A promise represents the result of an asynchronous operation. As such it can be in one of three possible states:
- pending - the initial state of a promise.
- fulfilled - the asynchronous operation was successful.
- rejected - the asynchronous operation failed.
Promises are created using the new
keyword. This function is called immediately with two arguments. The first argument resolves the promise and the second one rejects it. Once the appropriate argument is called the promise state changes.
const getData = url => new Promise( (resolve, reject) => {
request(url, (err, res, body) => {
if (err) reject(new Error('invalid API call'))
resolve(body)
})
})
This example creates a Promise
that wraps a standard callback used to handle an API call. Notice that there are two possible cases handled here.
- If the API call throws an error we set the promise state to rejected.
- If the API call succeeds we set the promise state to fulfilled.
As you can see it it simple to wrap any async callbacks in promises but how are these called?
To use promises we need a mechanism that gets triggered as soon as a promise changes state. A promise includes a then()
method which gets called if the state changes to fulfilled and a catch()
method that gets called if the state changes to rejected.
const aPromise = getData('http://api.fixer.io/latest?base=GBP')
aPromise.then( data => console.log(data))
aPromise.catch( err => console.error(`error: ${err.message}`) )
In this example we create a new Promise and store it in a variable. It get executed immediately. The second line calls its then()
method which will get executed if the promise state becomes fulfilled (the API call is successful). The parameter will be assigned the value passed when the resolve()
function is called in the promise, in this case it will contain the JSON data returned by the API call.
If the state of the promise changes to rejected, the catch()
method is called. The parameter will be set to the value passed to the reject()
function inside the promise. In this example it will contain an Error
object.
This code can be written in a more concise way by chaining the promise methods.
getData('http://api.fixer.io/latest?base=GBP')
.then( data => console.log(data))
.catch( err => console.error(`error: ${err.message}`))
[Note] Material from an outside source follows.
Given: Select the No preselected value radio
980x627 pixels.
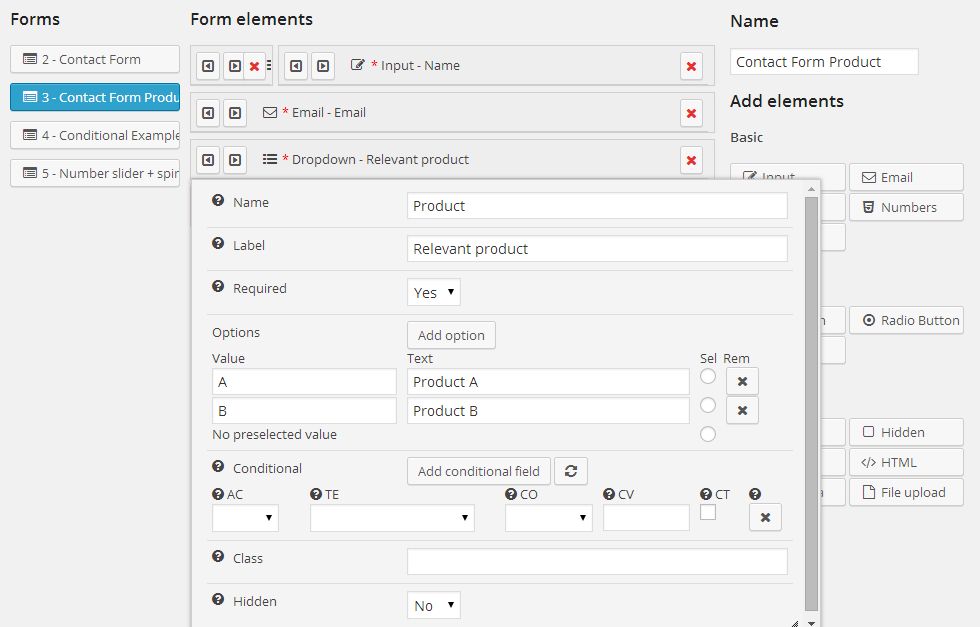Looking at the screenshot, I should 708,434.
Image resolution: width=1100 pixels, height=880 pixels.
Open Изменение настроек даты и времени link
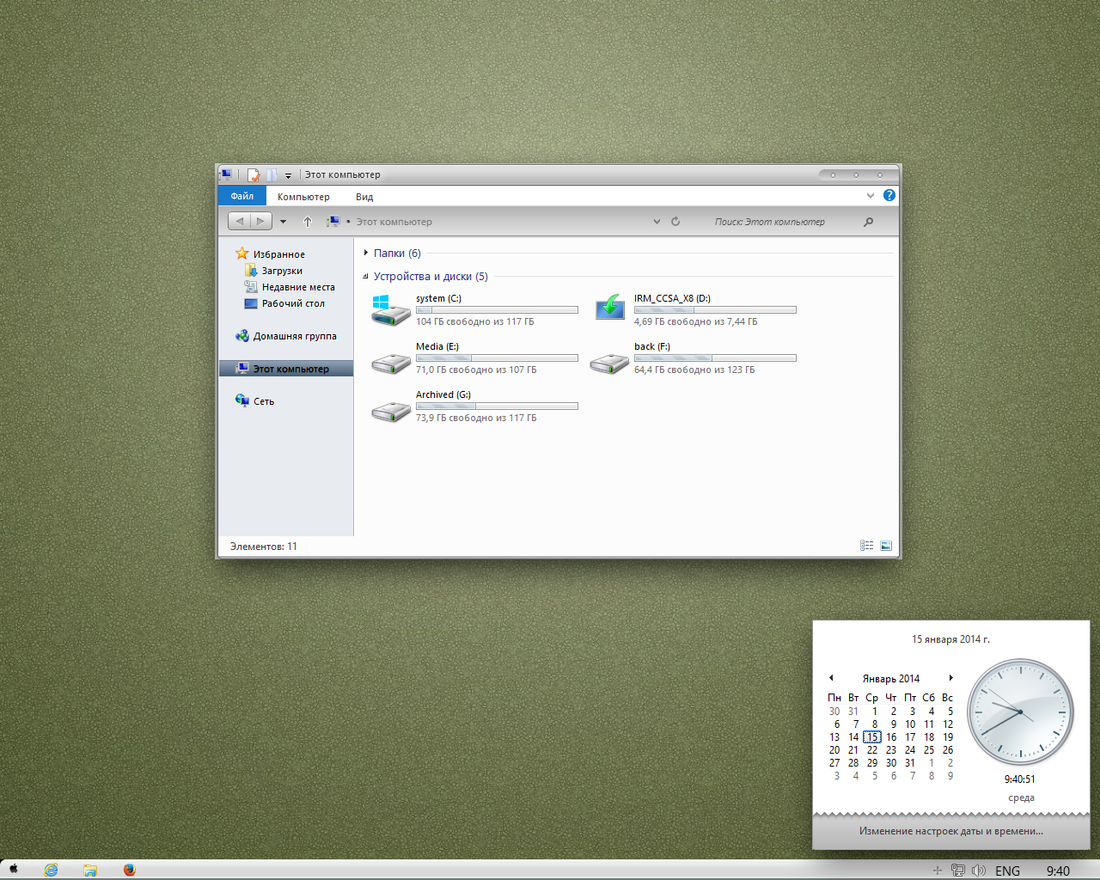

Because the Promise is executed immediately we don't need to store it in a variable. The .then()
and .catch()
methods are simply chained onto the promise. This form is much more compact and allows us to chain multiple promises together to solve more complex tasks.
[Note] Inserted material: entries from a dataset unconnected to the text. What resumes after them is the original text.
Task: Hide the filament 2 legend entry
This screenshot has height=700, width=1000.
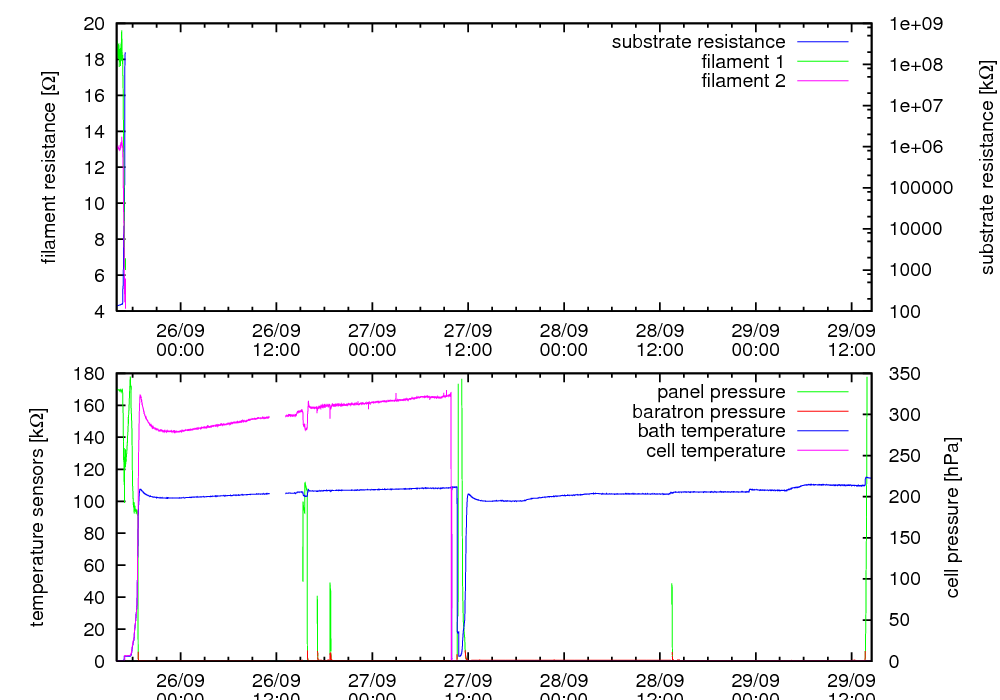Action: (743, 81)
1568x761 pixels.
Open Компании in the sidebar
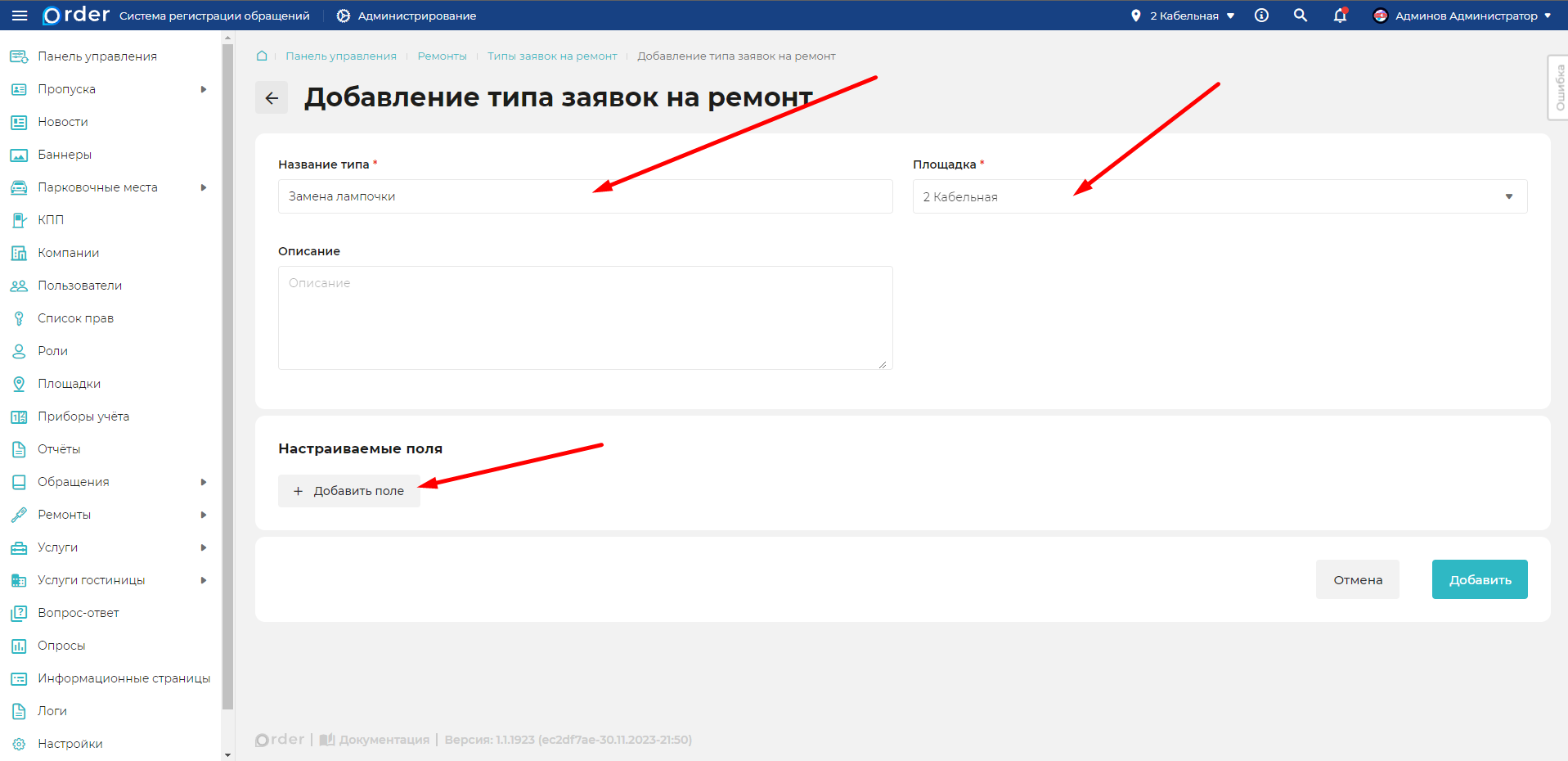pyautogui.click(x=68, y=253)
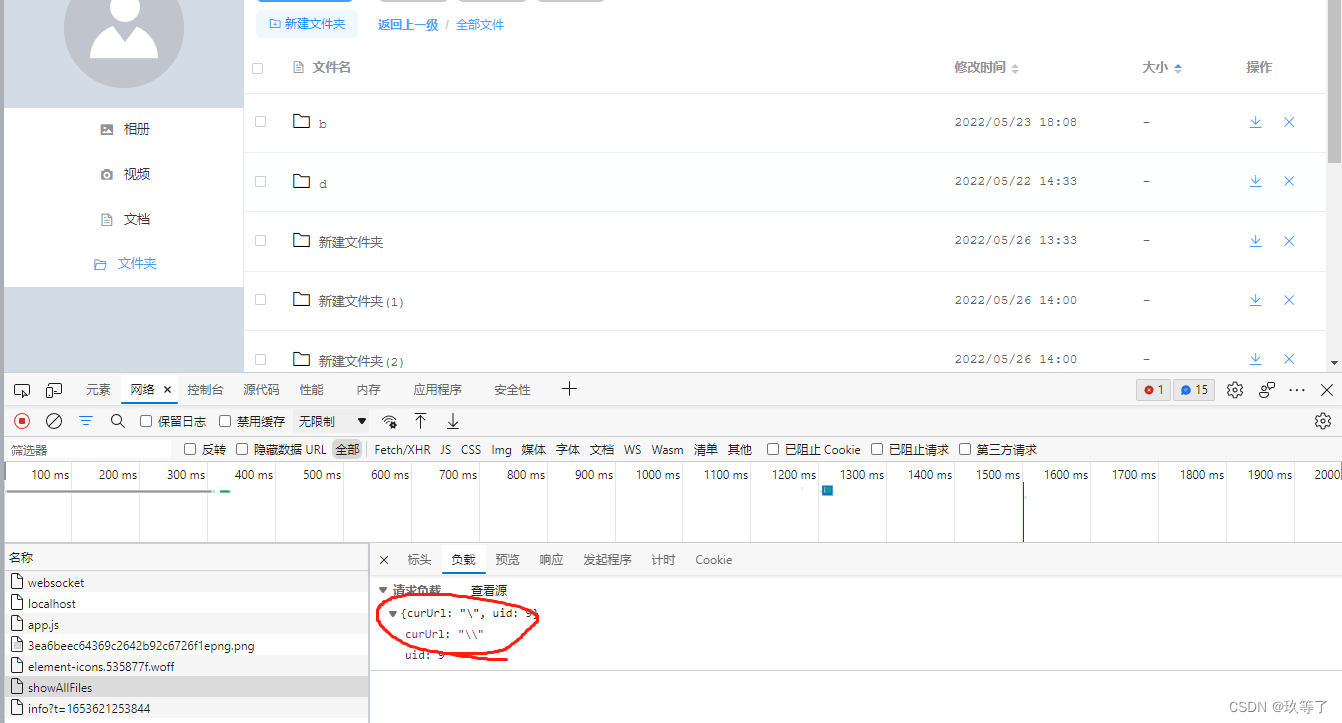Open the 无限制 throttling dropdown
The width and height of the screenshot is (1342, 723).
pos(330,421)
The real power of promises comes from their ability to be chained. This allows the results from a promise to be passed to another promise. All you need to do is pass another promise to the next()
method.
const getData = url => new Promise( (resolve, reject) => {
request(url, (err, res, body) => {
if (err) reject(new Error('invalid API call'))
resolve(body)
})
})
const printObject = data => new Promise( resolve => {
const indent = 2
data = JSON.parse(data)
const str = JSON.stringify(data, null, indent)
console.log(str)
resolve()
})
const exit = () => new Promise( () => {
process.exit()
})
getData('http://api.fixer.io/latest?base=GBP')
.then( data => printObject(data))
.then( () => exit())
.catch(err => console.error(`error: ${err.message}`))
.then( () => exit())
Notice that we pass the printObject
promise to the then()
method. The data passed back from the getData
promise is passed to the printObject
promise.
Because we can chain then()
and catch()
methods in any order we can add additional steps after the error has been handled. In the example above we want to exit the script whether or not an error has occurred.
Despite the code in the printObject
promise being synchronous it is better to wrap this in a promise object to allow the steps to be chained.
If a promise only takes a single parameter and this matches the data passed back when the previous promise fulfills there is a more concise way to write this.
getData('http://api.fixer.io/latest?base=GBP')
.then(printObject)
.then(exit)
.catch(err => console.error(`error: ${err.message}`))
.then(exit)
There are some situations where you can't simply pass the output from one promise to the input of the next one. Sometimes you need to store data for use further down the promise chain. This can be achieved by storing the data in the this
object.
getData('http://api.fixer.io/latest?base=GBP')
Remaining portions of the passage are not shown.